By design and by luck, Mark Buehrle built his baseball career on comfort.
He rose without resistance through the minors (1½ years!) and wasted no time acclimating himself to the big leagues. He peaked early, but he stalled his decline just as swiftly, maintaining his "above-average innings-eater" status for the last several years. During this time, he pitched a no-hitter, followed by a perfect game two years later. He's won four consecutive Gold Gloves. He's been virtually the same pitcher every year since 2007, except with varying highlights. And all after he won a World Series ring.
That's a pretty sweet life, and it's understandable why he wouldn't press his luck. He chose familiarity when he signed a below-market deal in 2007 to remain in Chicago, even though he didn't get the full no-trade clause he sought.
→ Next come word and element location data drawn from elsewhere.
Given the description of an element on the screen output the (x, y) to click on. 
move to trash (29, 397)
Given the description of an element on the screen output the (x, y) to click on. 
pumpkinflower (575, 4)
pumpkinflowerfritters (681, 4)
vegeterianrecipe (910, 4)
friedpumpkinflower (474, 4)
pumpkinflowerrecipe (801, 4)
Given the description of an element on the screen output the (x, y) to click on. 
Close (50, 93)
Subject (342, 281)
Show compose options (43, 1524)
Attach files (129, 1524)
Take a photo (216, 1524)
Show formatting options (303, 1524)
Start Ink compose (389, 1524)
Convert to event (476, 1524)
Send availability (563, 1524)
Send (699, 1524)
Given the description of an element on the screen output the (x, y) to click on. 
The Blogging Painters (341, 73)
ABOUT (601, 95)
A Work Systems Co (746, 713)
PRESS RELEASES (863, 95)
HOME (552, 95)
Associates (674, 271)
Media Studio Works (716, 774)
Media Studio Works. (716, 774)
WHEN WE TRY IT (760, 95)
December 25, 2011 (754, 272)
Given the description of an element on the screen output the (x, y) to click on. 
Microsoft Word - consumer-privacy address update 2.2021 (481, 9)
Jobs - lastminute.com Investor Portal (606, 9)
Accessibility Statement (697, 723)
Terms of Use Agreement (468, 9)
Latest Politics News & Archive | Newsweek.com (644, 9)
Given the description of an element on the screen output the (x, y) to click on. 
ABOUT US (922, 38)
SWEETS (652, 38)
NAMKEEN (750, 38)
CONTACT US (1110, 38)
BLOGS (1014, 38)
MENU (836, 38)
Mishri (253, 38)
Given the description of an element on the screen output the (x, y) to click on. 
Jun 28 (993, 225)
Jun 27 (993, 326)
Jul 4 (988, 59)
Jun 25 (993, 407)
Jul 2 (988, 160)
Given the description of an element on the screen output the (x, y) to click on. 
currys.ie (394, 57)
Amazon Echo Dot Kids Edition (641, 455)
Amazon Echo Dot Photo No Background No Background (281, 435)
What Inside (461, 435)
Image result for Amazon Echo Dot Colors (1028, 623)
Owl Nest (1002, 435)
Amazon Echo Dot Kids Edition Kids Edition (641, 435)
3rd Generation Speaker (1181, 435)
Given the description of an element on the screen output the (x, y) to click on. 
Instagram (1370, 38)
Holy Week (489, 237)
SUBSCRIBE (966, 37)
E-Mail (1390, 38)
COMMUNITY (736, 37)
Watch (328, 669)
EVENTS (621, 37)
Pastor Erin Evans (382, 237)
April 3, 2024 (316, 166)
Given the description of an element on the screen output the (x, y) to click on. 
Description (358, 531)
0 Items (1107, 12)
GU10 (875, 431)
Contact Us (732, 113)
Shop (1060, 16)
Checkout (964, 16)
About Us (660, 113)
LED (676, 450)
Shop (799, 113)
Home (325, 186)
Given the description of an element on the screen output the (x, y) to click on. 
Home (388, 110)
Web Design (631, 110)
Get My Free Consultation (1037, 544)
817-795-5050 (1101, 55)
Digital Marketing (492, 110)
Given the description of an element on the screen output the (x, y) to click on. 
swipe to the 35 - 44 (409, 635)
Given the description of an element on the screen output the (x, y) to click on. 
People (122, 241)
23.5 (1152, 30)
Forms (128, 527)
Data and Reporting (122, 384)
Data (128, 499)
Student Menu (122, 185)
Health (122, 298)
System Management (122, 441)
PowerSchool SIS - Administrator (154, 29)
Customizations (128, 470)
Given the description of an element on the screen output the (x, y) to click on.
When he decided to search for bigger deals after the 2011 season, he didn't enjoy it very much. But he and his family had a close relationship with Ozzie Guillen, so that -- and $58 million, of course -- was enough to lure him to Miami, even though the Marlins don't offer no-trade protection.
But many creatures migrate to Florida for the twilight of their years, and Buehrle was no exception. His move to the National League was a natural one, since his repertoire stood a good chance of befuddling the weaker league for years, helping to pad his win total and boost his Hall of Fame case.
Little did Buehrle know Jeffrey Loria had designs on pulling callous rope-a-dope with his backloaded contract, as well as the one Jose Reyes signed. On Tuesday evening, the Miami Marlins arranged to send Buehrle, along with Josh Johnson, Jose Reyes, John Buck and Emilio Bonifacio to the Toronto Blue Jays in a salary dump that has the entire baseball world shaking its head. As Rany Jazayerli summed up in a tweet:
MIA paid Reyes & Buehrle $16M COMBINED in 2012 and are now trading them for a boatload of prospects. It's brilliant, in a horribly evil way.— Rany Jazayerli (@jazayerli) November 14, 2012
Given the guys Miami will receive once this megadeal goes through, I would hesitate to call the return a "boatload of prospects." But the point stands that Loria found a way to pay Buehrle and Reyes well below what they were worth, and then dealt them for more guys they wouldn't have to pay.
As a result, the approval of the trade will put Buehrle in foreign territory, and not just geographically.
When Buehrle moved to Florida, he had to live outside of Miami-Dade County due to its ban on pit bulls. When voters decided to preserve the 13-year-old breed-specific ban, he made his displeasure known:
Buehrle and his wife, Jamie, were forced to settle in Broward Country instead of Dade because of their love of Slater, their 2-year-old pit bull. They have been outspoken critics of the law and did a public service announcement on behalf of pit-bull owners.
"I'm not too happy with it. Obviously, with the work my wife's done, not just her, to try to get it changed,'' he said. "We need to continue teaching people about pit bull breeds. There's a lot of ignorance out there.
"Unfortunately, it didn't happen this time, but we've made progress and are headed in the right direction. We want to educate people to realize that it's not really the dog, it's the owner who should be responsible.
"It's frustrating, but we're going to continue.''
If he thought a 45-minute commute to the ballpark was inconvenient, it'll be interesting to see how he handles Ontario's seven-year-old pit bull ban. At that point, his nearest pit bull-friendly option is Buffalo, which is two hours away. At least his backloaded contract would allow him to feed his monster truck with gas that costs $1.20 more per gallon than what he paid in Florida.
His baseball environs may prove to be equally inhospitable. Buehrle would move from one of baseball's stingiest home run park to Rogers Centre, which has given up bunches in recent years. His home run rate was its highest since 2006, although he compensated by allowing fewer hits and walks overall, so the uptick in gopher balls might be the result of challenging hitters more often. He made his name pitching at U.S. Cellular Field, so he's not going to cower at the prospect of closer fences.
Setting aside the park, he'll face stiffer competition in an AL East that he's found challenging at times. Here's how he fared against what would be his new divisional opponents over his last three years with the White Sox:
|Boston Red Sox||1-1||3.81||4||26||34||2||7||15|
|New York Yankees||0-3||6.95||4||22||36||6||6||9|
|Tampa Bay Rays
Buehrle comes back to the American League with even less on his fastball and cutter, so he'll have to be even craftier than usual.
But we know all of this, because the Pitch f/x data says he's always on the verge of sudden decline. He built the second half of his career on a fault line, but he may never face the consequences of it, because he's special.
I'm far more interested in how he handles an unprecedented amount of turmoil around him. For the first time in a long time, Buehrle won't have his choice of surroundings or coaches. It's quite possible nothing will harsh his mellow, but this should put the elasticity of his baseball being to the test.